Possiamo poi anche chiederci, che lingua insegneremmo loro? Un’astronave che decidesse d’atterrare in Cina poiché popolata dalla maggior parte degli esseri umani sarebbe accolta da funzionari cinesi in primis e poi, forse, anche da emissari di altre nazioni. Gli alieni si troverebbero di fronte una vera Babele di nuove lingue. Stessa cosa potrebbe capitare a noi, in quanto è lecito pensare che anche gli extraterrestri possano avere una lingua franca più o meno conosciuta da tutti. Ma è altrettanto plausibile che, come noi, abbiano una serie di lingue diverse o, semplicemente, di dialetti.
Le ipotesi dei film
In Incontri ravvicinati del terzo tipo il primo contatto avviene con la musica, linguaggio matematico e universale. Potremmo non essere così fortunati. In Contact, invece, gli alieni rimandano indietro una trasmissione televisiva di Hitler, inserendovi informazioni preziose e ancora utilizzando la matematica. Sono sistemi perfetti per un primo fugace saluto, ma poi serve altro, come un vocabolario e una grammatica di base, anche solo per capire che tipo di persone sono.

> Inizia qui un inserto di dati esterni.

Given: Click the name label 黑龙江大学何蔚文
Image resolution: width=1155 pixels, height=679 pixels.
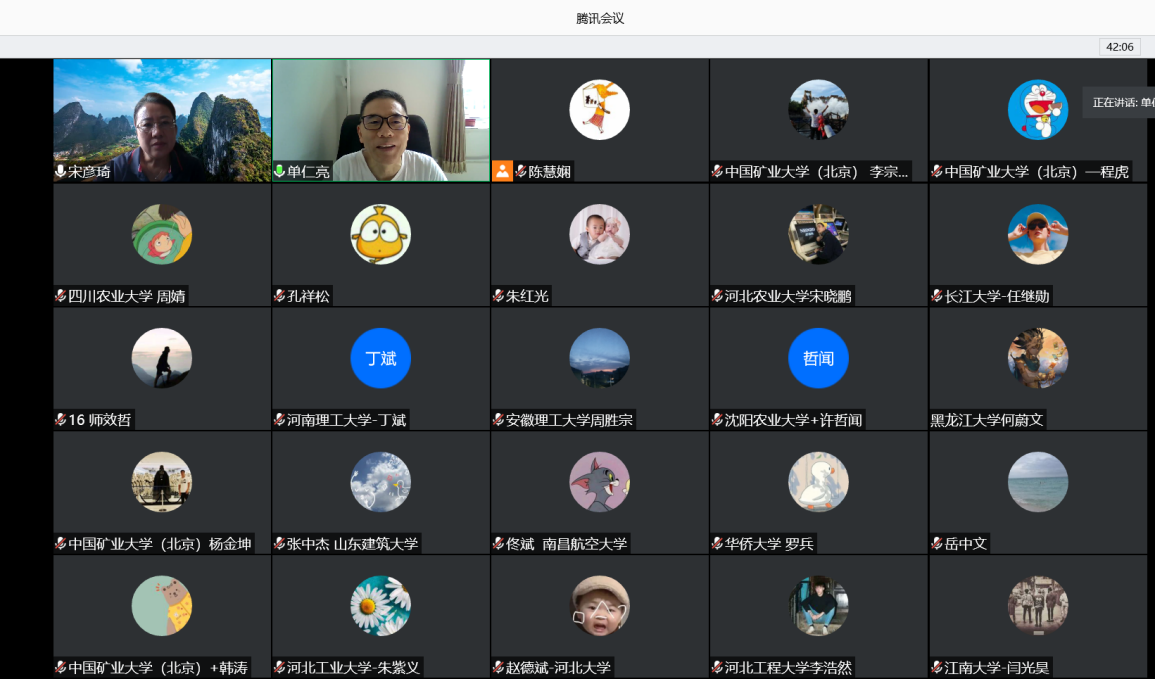Looking at the screenshot, I should 987,420.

Forse non è scontato pensare a una razza aliena con tecnologia in grado di creare sofisticati traduttori, strumenti in grado d’analizzare una lingua e, in un tempo relativamente breve, d’impararla e riprodurla: renderebbe le cose più semplici. Qualcosa del genere esiste nell’universo di Star Trek, ma nella serie Enterprise il primo equipaggio dell’astronave si dota, e fa bene, di una linguista. Di cose da dire ne abbiamo tante (e anche loro sicuramente) e quando sarà il momento riusciremo a farlo forse meglio di quanto accade in Arrival. Anche perché, se fossero ostili, lo sapremmo subito. Utilizzerebbero un altro linguaggio universale, la guerra.